* DATA FOR THIS TASK:
%%
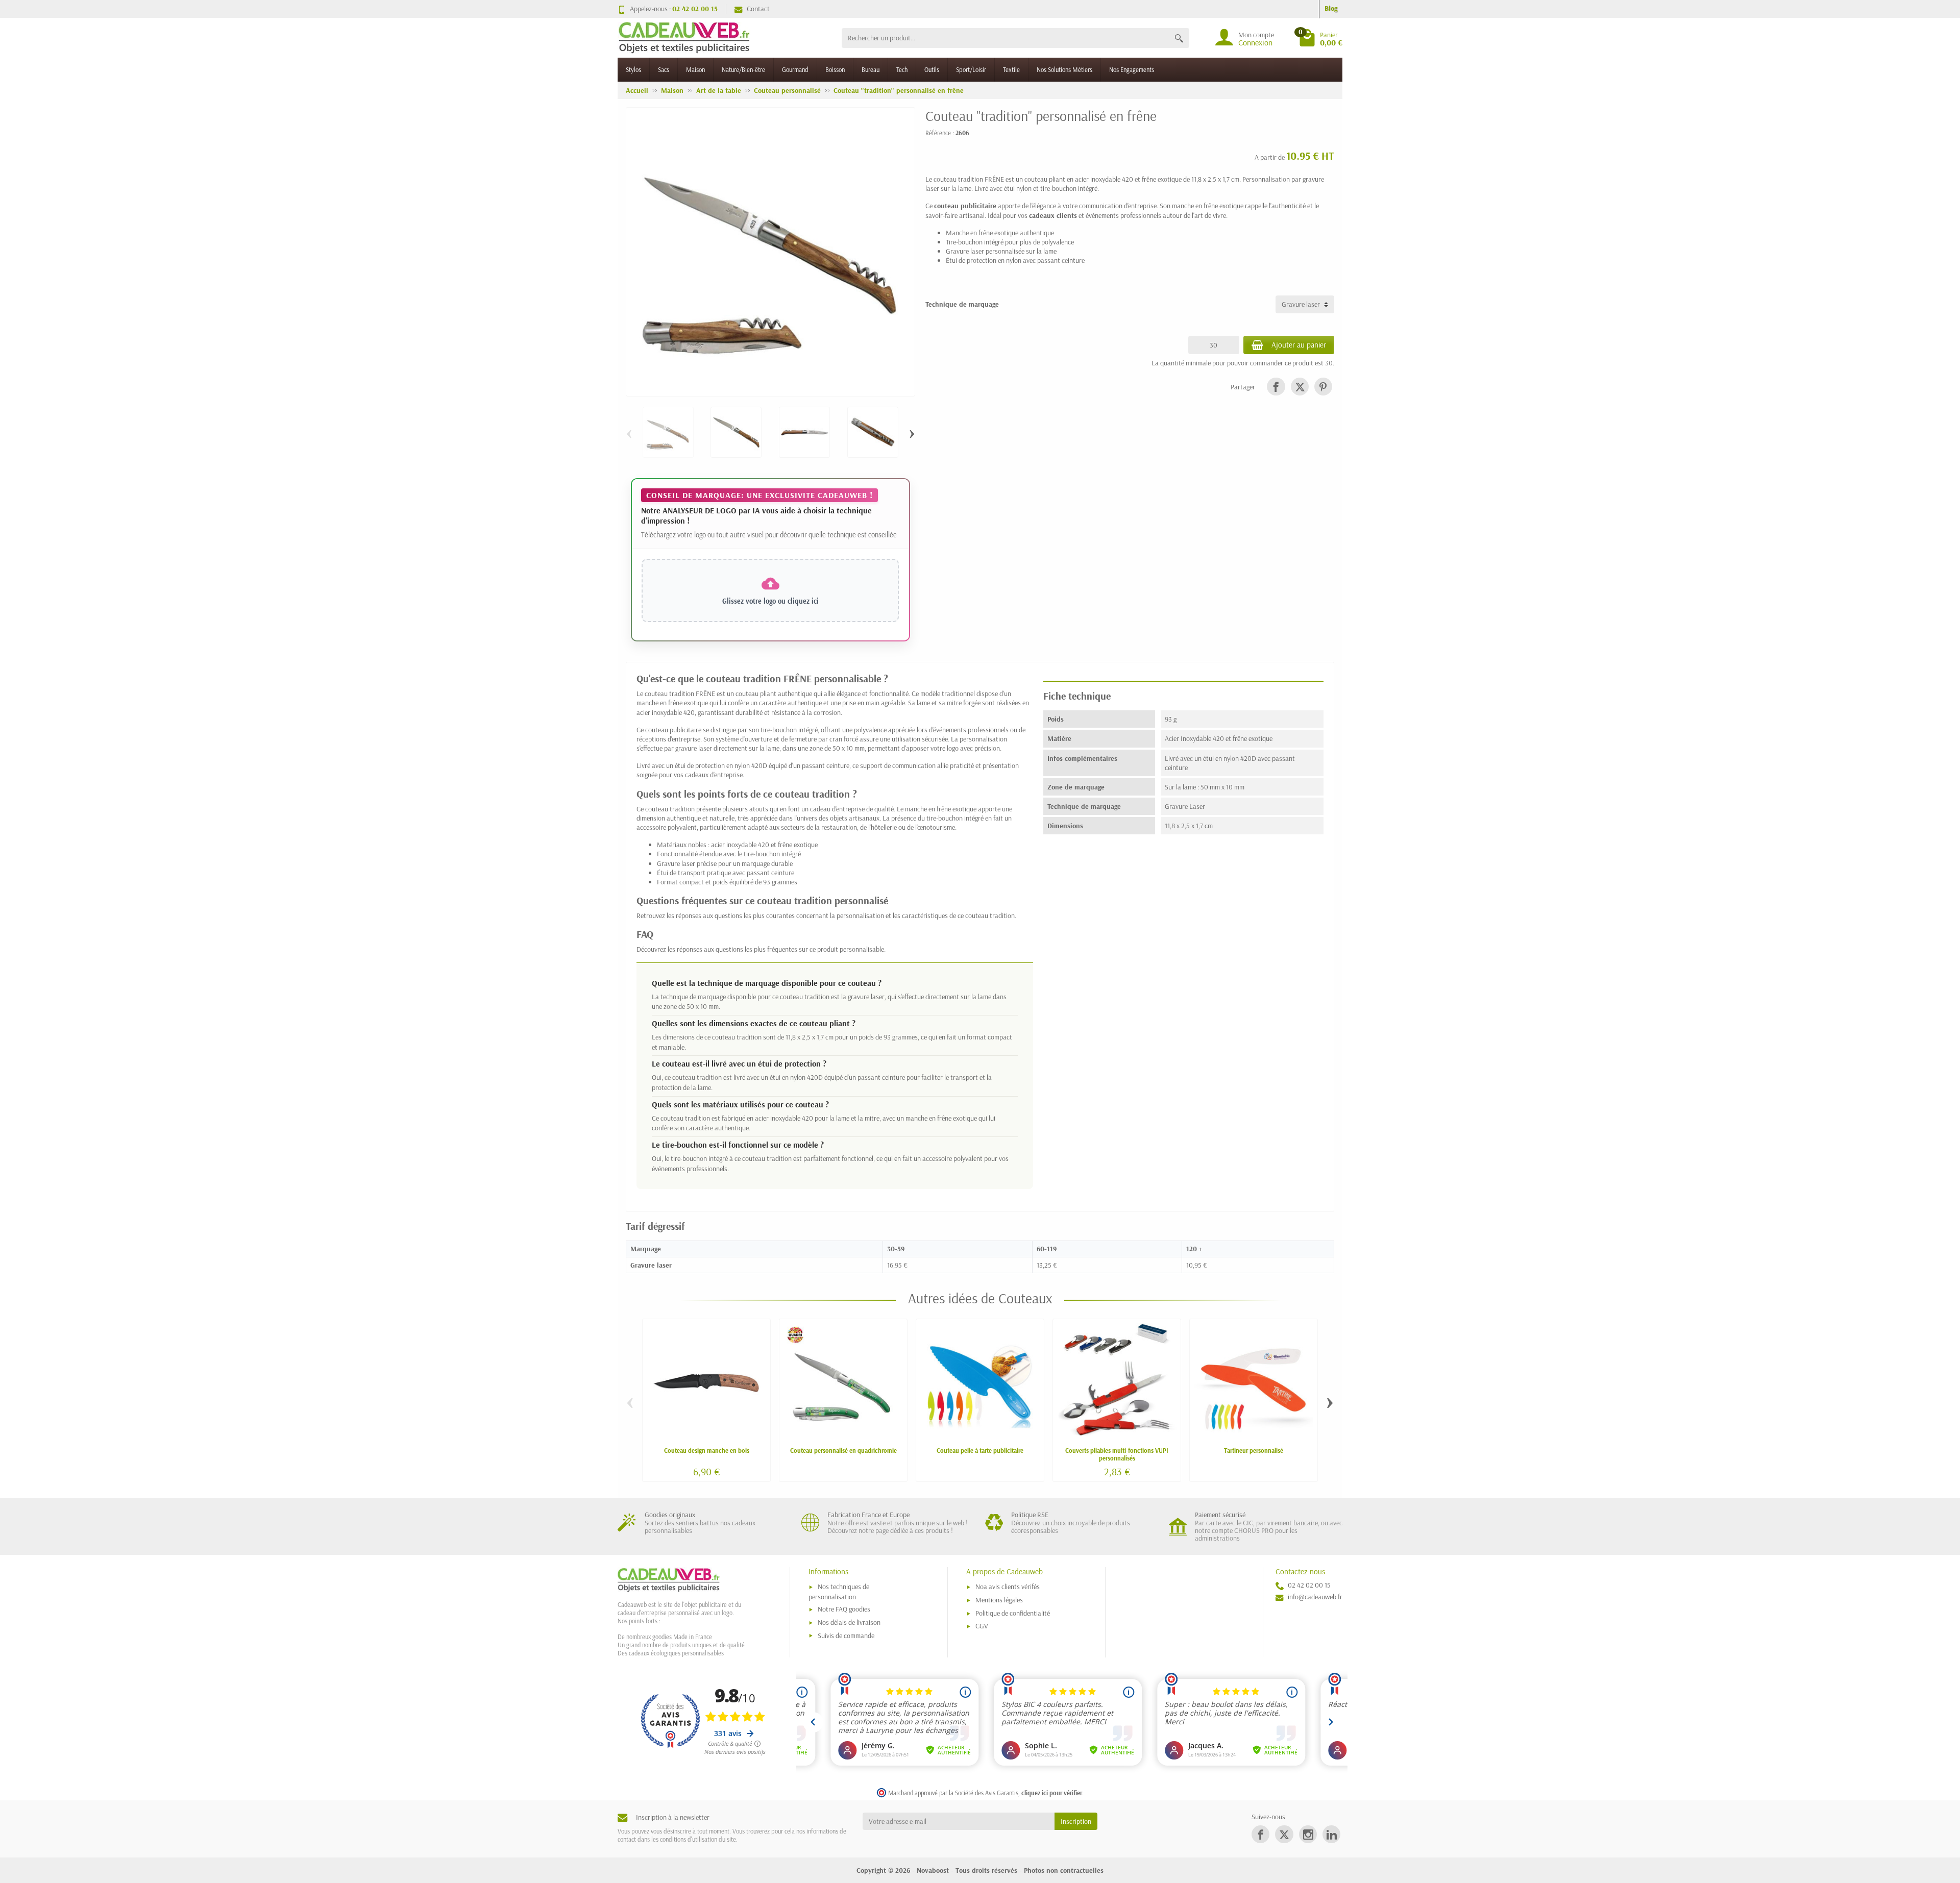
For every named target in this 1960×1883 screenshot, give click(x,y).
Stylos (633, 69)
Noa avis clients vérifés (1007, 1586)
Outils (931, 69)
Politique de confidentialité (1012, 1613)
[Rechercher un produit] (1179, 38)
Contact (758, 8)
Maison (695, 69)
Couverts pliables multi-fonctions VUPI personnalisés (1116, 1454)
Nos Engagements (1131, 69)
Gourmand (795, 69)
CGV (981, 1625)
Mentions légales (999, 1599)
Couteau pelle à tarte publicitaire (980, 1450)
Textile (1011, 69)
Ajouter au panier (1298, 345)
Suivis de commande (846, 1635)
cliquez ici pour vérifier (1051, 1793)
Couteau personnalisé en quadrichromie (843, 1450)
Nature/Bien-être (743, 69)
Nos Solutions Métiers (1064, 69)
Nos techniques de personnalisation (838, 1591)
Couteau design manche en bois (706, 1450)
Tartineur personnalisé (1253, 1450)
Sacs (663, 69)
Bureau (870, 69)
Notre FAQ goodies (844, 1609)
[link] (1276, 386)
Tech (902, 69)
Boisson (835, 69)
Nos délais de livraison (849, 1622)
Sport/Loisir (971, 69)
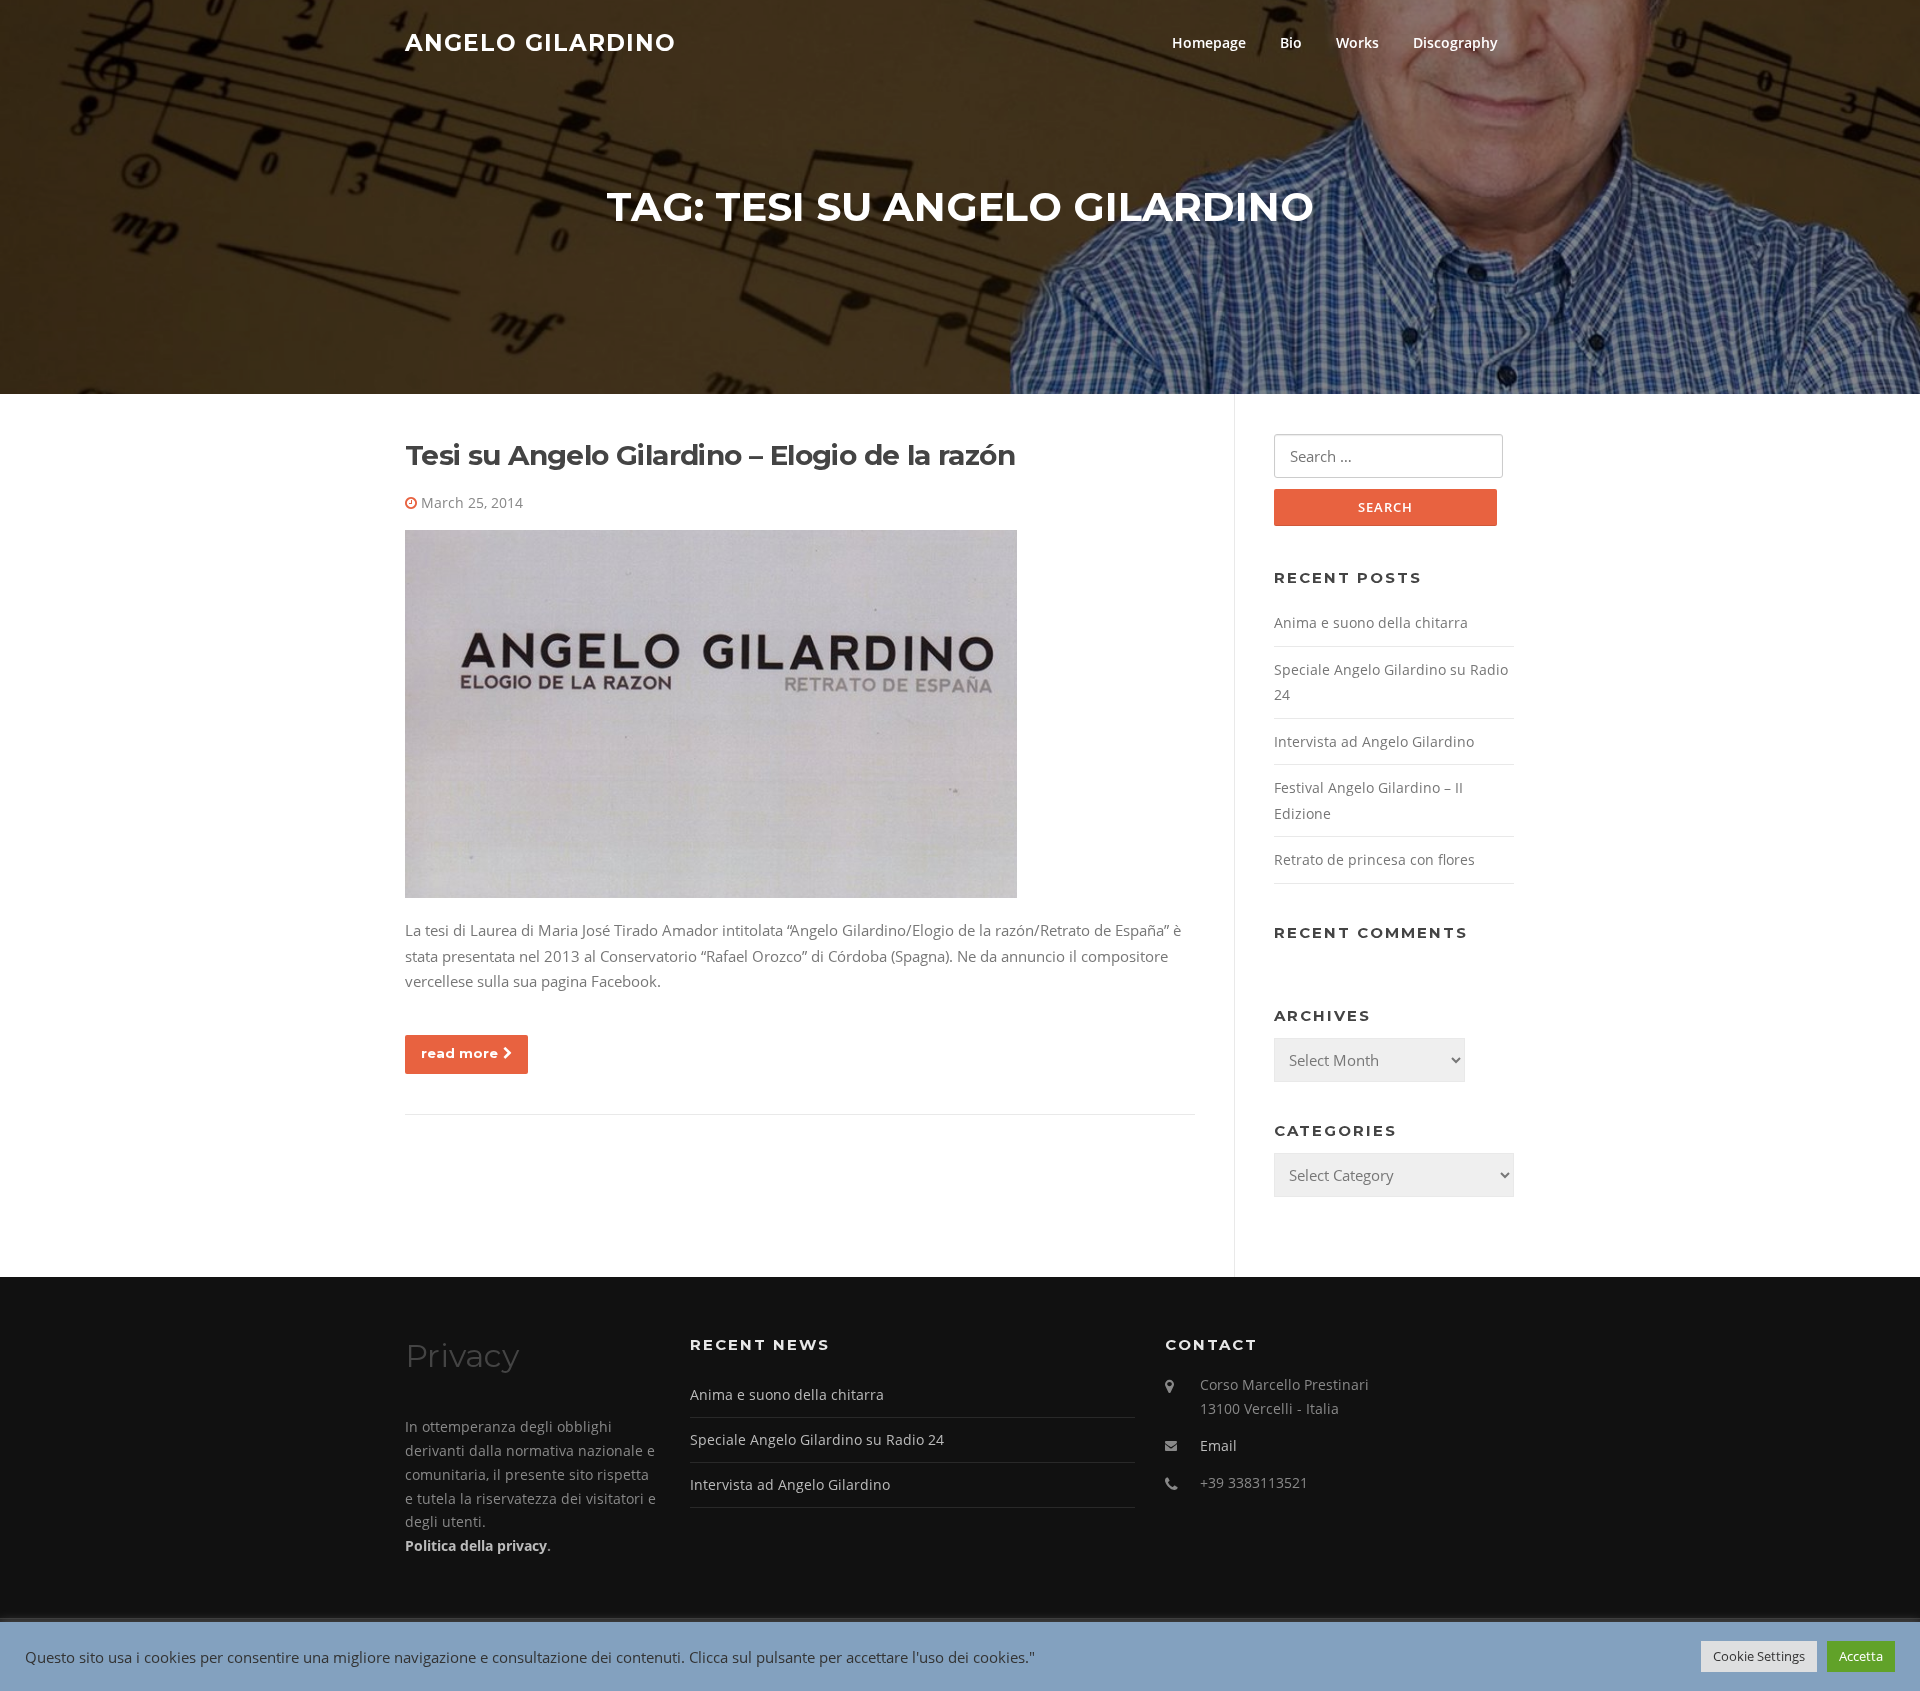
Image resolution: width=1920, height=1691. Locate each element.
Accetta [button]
%%
* INSTRUCTIONS TO FOLLOW: Where in the entries does the word "Couteau" occur? Copy out each line that has it.

* SOLUTION TO THIS PROBLEM:
Couteau pelle à tarte publicitaire (980, 1450)
Couteau personnalisé en quadrichromie (843, 1450)
Couteau design manche en bois (706, 1450)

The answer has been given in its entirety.